Has anyone here successfully convinced a woman to HATE them?


This is the thread I will excel in. Someone do that thread. I have so many strategies to share, lol.
Posted by dyslexiateechur
Louisiana
Member since Jan 2009
35578 posts
Posted on 9/15/24 at 10:01 am to
I was not interested in DW as anything other than a friend but he had other ideas. Alcohol was involved.
Posted by Ricardo
Member since Sep 2016
6164 posts
Posted on 9/15/24 at 10:03 am to
One thing I've noticed is if a woman says your name a lot in casual conversation, it means she likes you. If she moves closer to you, and is directing her attention to you, then she wants you. As the man, it is the next minute that will determine whether she will become a mate or not.

This is your chance to invite her into your life. If you look her in the eyes and say her name followed by, "you're a beautiful woman. Come with me to, (event, dinner, movie) I'd like to get to know you better" and she declines, then it's okay. You set the tone. She knows that you know that she's attracted to you and now the ball is in her court.
This post was edited on 9/15/24 at 10:05 am
Posted by soccerfüt
Location: A Series of Tubes
Member since May 2013
72584 posts
Posted on 9/15/24 at 10:14 am to
quote:

I have never been able to convince a woman to like me.
Posted by beerJeep
Louisiana
Member since Nov 2016
37662 posts
Posted on 9/15/24 at 10:26 am to
quote:

I wonder who has an easier dating life: a woman that is a 5.5 or a man who is a 9


Know a girl who is... Uh….. less than attractive. Short, overweight, kind of annoying voice… extremely liberal. Being generous and saying a 4.

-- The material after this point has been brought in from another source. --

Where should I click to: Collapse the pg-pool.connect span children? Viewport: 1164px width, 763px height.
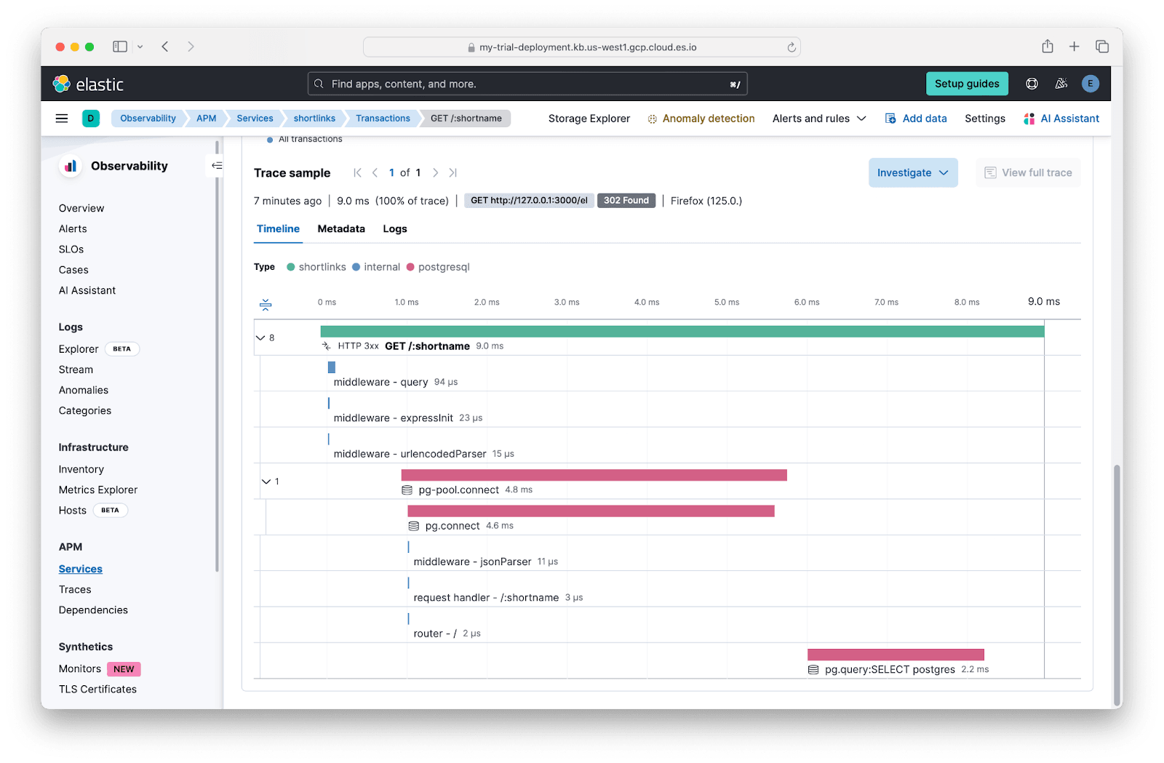pos(266,482)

She regularly pulls lawyers and is currently dating a doctor off of hinge and bumble.

I just don’t fricking get it.
Posted by Lsupimp
Ersatz Amerika-97.6% phony & fake
Member since Nov 2003
85106 posts
Posted on 9/15/24 at 10:36 am to
That’s easy. Women are the sexual gatekeepers. They can let in who they want. Men like sex and aren’t anywhere near as discerning about it. Men are the RELATIONSHIP gatekeepers and control whether that relationship progresses past the sexual. She can screw these guys but she can’t get one to commit. Men will sign up for an evening, but not a lifetime.


Despite what you hear, men tend to become MORE discerning once a relationship has potential. They begin to evaluate her closely after the sex, not before. Thus, men generally struggle to get sex initially and women struggle to find a long term relationship after the sex.
This post was edited on 9/15/24 at 10:38 am
Posted by fallguy_1978
Best States #50
Member since Feb 2018
52888 posts
Posted on 9/15/24 at 10:40 am to
quote:

I tried to hook up with my HR manager 20 years ago and she told me to frick off.

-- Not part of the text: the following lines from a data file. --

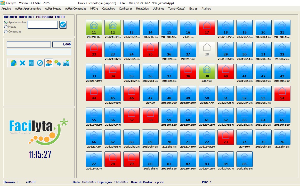The height and width of the screenshot is (186, 300).
Task: Switch to the Comandas radio option
Action: pyautogui.click(x=6, y=31)
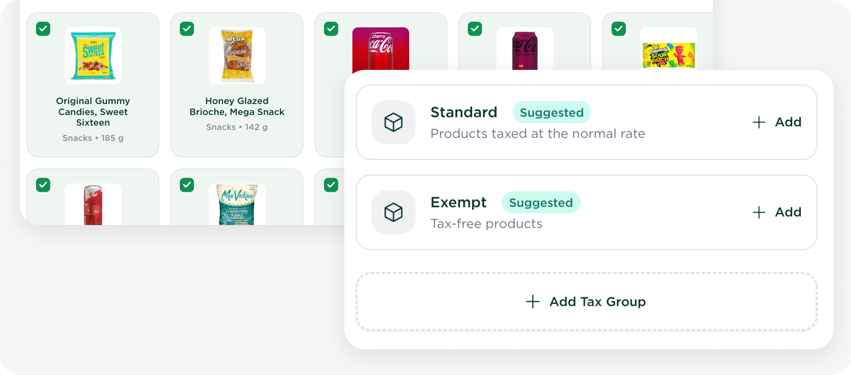Uncheck the Sour Patch Kids checkbox
The height and width of the screenshot is (375, 851).
pos(619,29)
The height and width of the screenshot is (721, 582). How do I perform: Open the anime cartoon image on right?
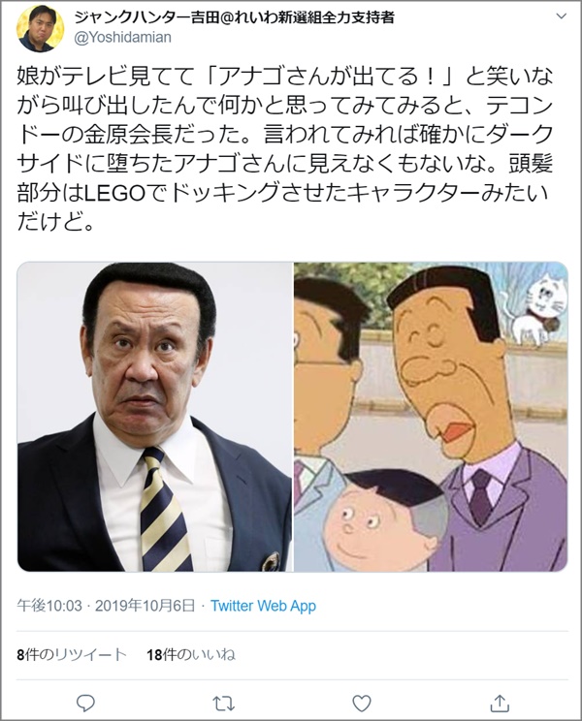point(431,417)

Been married to her since 2008

My wife and I have been together for 21 years. Honestly, if something ever happened to her or our marriage I wouldn't pursue dating ever again. Based on TD, I'm glad that I never had to navigate the modern dating world. It sounds shitty
Posted by Lsupimp
Ersatz Amerika-97.6% phony & fake
Member since Nov 2003
85106 posts
Posted on 9/15/24 at 10:50 am to
quote:

I wouldn't pursue dating ever again


More and more men, especially older men just get to the point where they ask themselves if all these girls they are dating actually bring measurable value to their lives. The ones who answer in the affirmative will commit and rewife and the ones who answer no just focus on things and people who do.

My personal highly unscientific theory is that, after a certain age, the vast majority of quality men and women are taken and most singles are just used up retreads looking for their latest FailDrama. People who know how to have successful relationships generally do and vice versa. Difficult people have difficulty.

Also a lot of good people are essentially “ marks” for bad actors- narcissists, abusers, psychopaths, etc. Ask any older single woman about this. There are a lot of toxic human beings running around. I’ve been careful and lucky to avoid this during my single years but I do hear some crazy shite.
Posted by Bamafig
Member since Nov 2018
5724 posts
Posted on 9/15/24 at 10:58 am to
I’m still working on my wife of 24 years.
Posted by Cheese Grits
Wherever I lay my hat is my home
Member since Apr 2012
60613 posts
Posted on 9/15/24 at 11:00 am to
quote:

Has anyone here successfully convinced a woman to like them?


Women have always liked me, some have even licked me.